- **Exercise aim**
Write out all of the data below word for word, leaving out the pictures.

Material for this task: Begin

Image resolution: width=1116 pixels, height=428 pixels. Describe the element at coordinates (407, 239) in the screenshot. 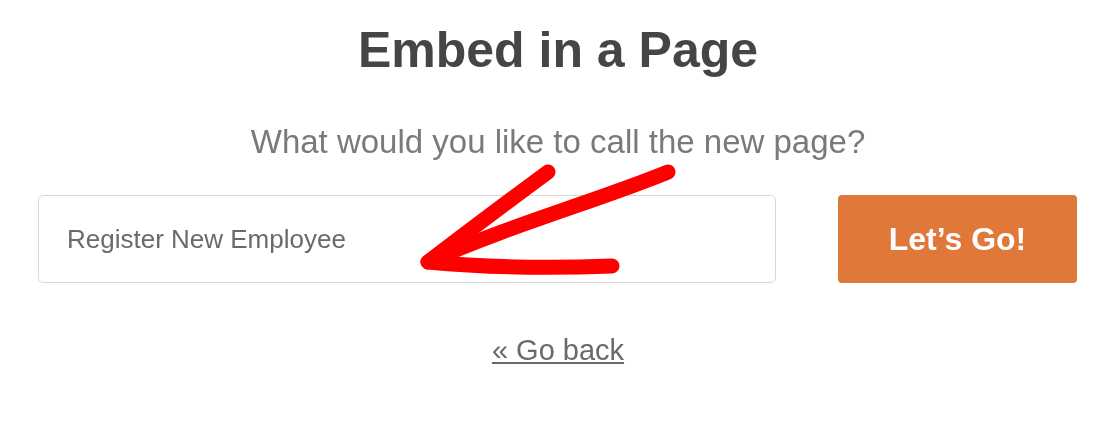

I see `input-field: Register New Employee` at that location.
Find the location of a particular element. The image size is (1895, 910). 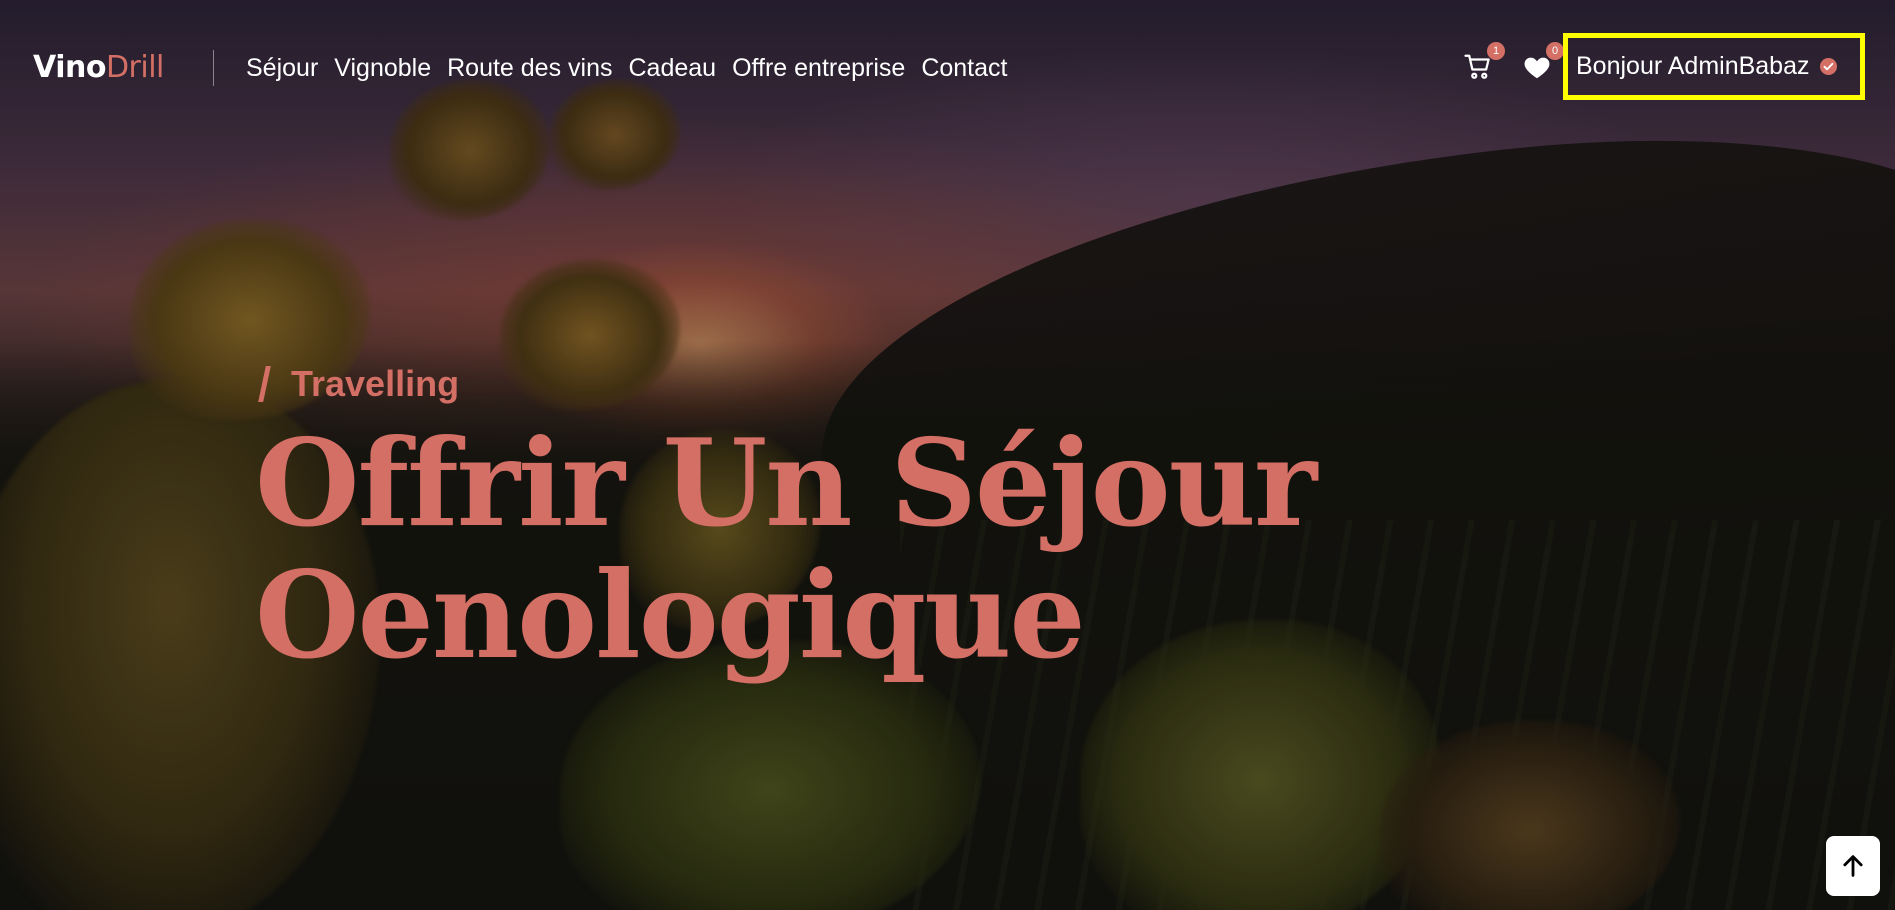

nav-item-contact: Contact is located at coordinates (964, 68).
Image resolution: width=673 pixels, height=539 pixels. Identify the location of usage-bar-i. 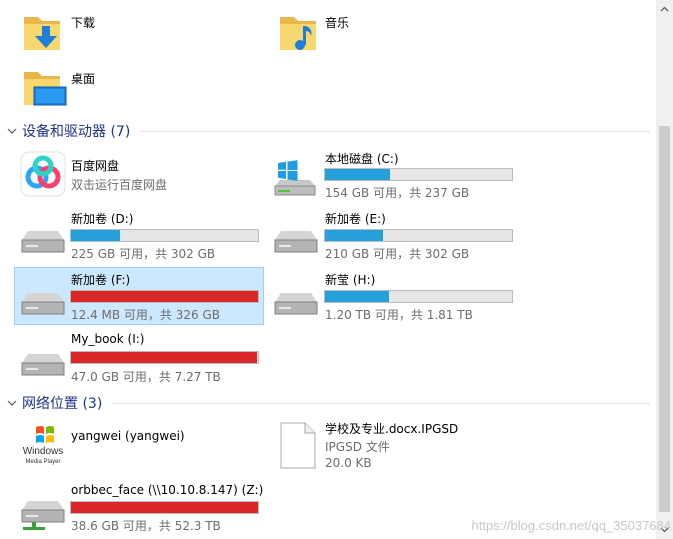
(164, 358).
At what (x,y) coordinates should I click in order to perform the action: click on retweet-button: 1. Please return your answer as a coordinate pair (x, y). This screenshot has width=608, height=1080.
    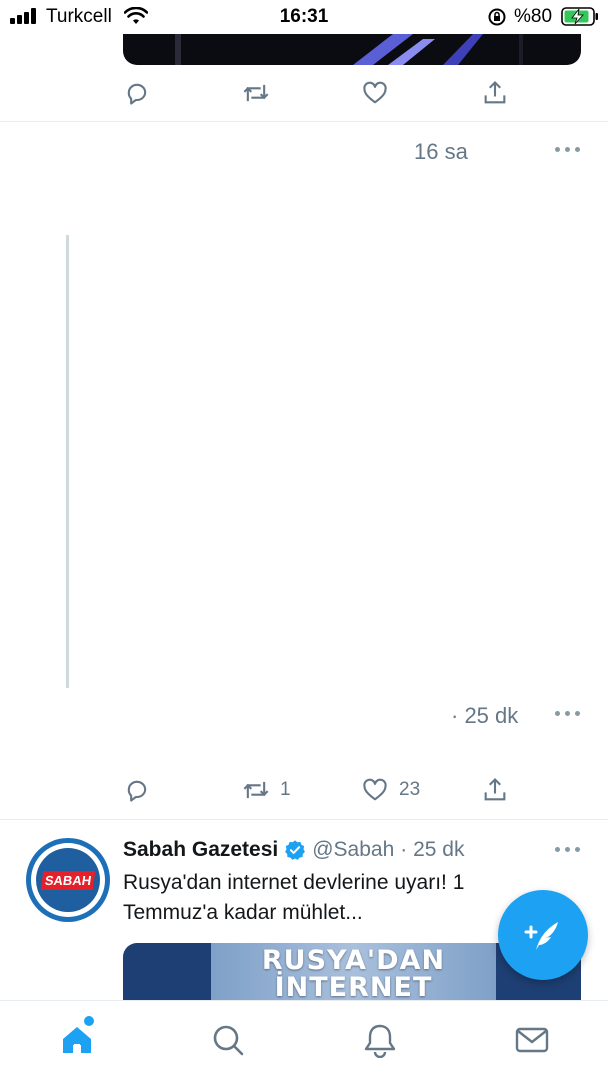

Material for this task: End

- **Solution**
Image resolution: width=1116 pixels, height=428 pixels. Describe the element at coordinates (407, 239) in the screenshot. 

I see `input-field: Register New Employee` at that location.
Find the location of a particular element. The image size is (1895, 910). 

nav-item-contact: Contact is located at coordinates (964, 68).
Image resolution: width=673 pixels, height=539 pixels. Identify the location of usage-bar-i. 
(164, 358).
At what (x,y) coordinates should I click in order to perform the action: click on retweet-button: 1. Please return your answer as a coordinate pair (x, y). This screenshot has width=608, height=1080.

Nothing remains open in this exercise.